* [DATA ROWS]
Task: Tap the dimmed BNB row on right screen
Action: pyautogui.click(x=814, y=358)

==

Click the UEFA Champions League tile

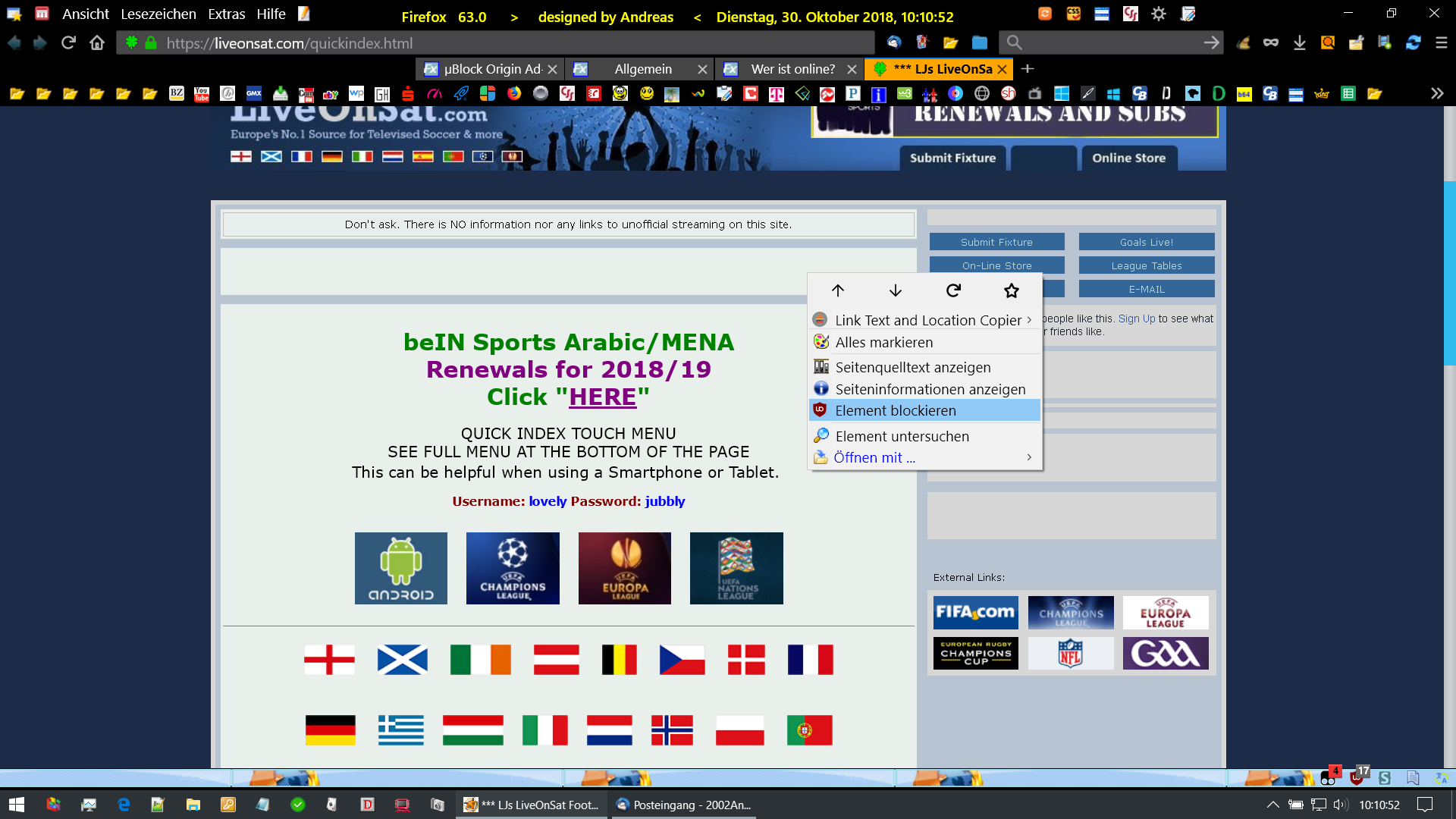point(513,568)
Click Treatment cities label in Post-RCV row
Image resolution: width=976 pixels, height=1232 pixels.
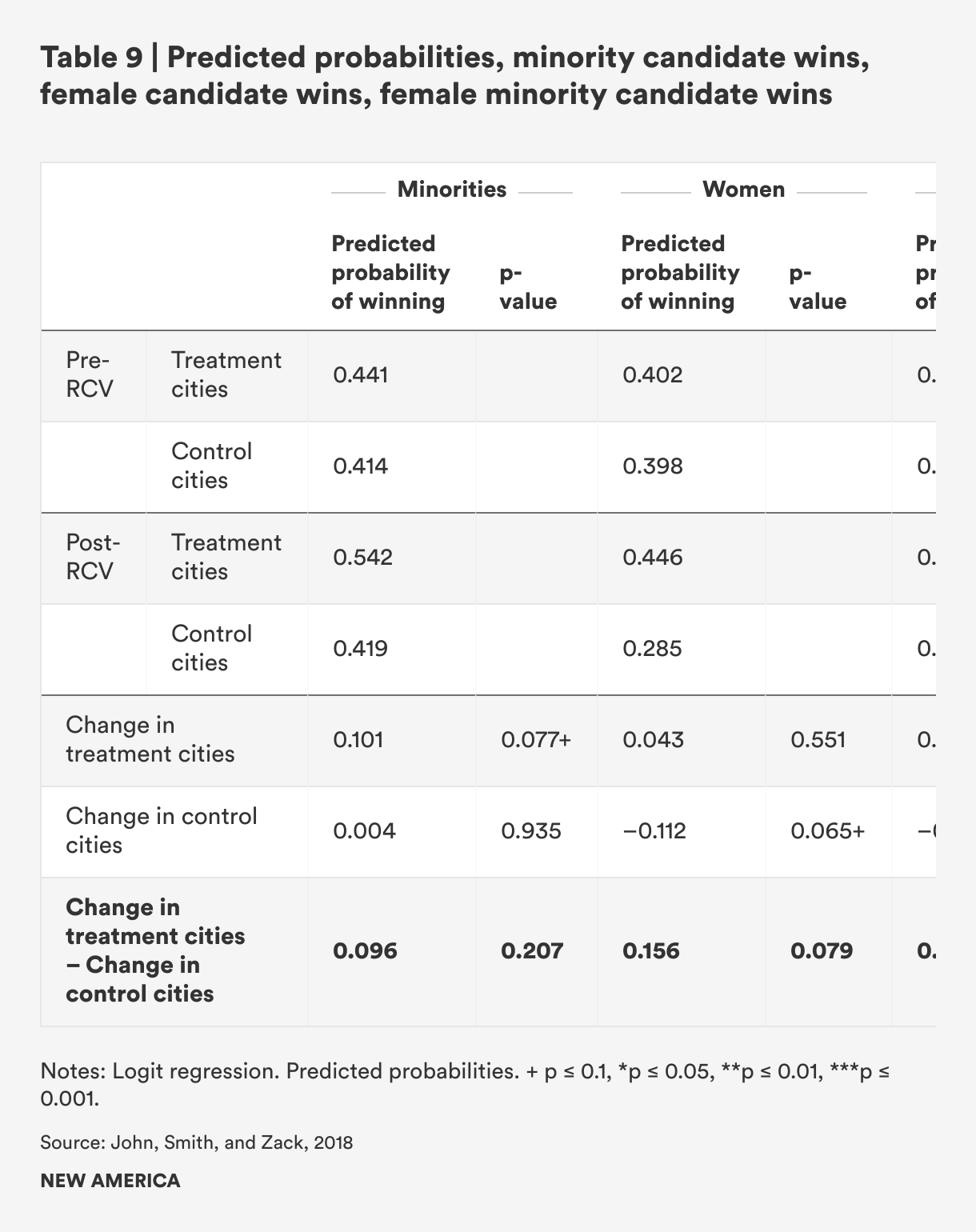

...

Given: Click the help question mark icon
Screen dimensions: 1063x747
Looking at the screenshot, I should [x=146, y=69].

* [DIRECTION] Put the lines into a JSON list of strings, one string per line with blank lines omitted, starting with the line containing "Given: Click the help question mark icon" and continuing through the line containing "Looking at the".

* [EXERCISE RESPONSE]
[
  "Given: Click the help question mark icon",
  "Screen dimensions: 1063x747",
  "Looking at the screenshot, I should [x=146, y=69]."
]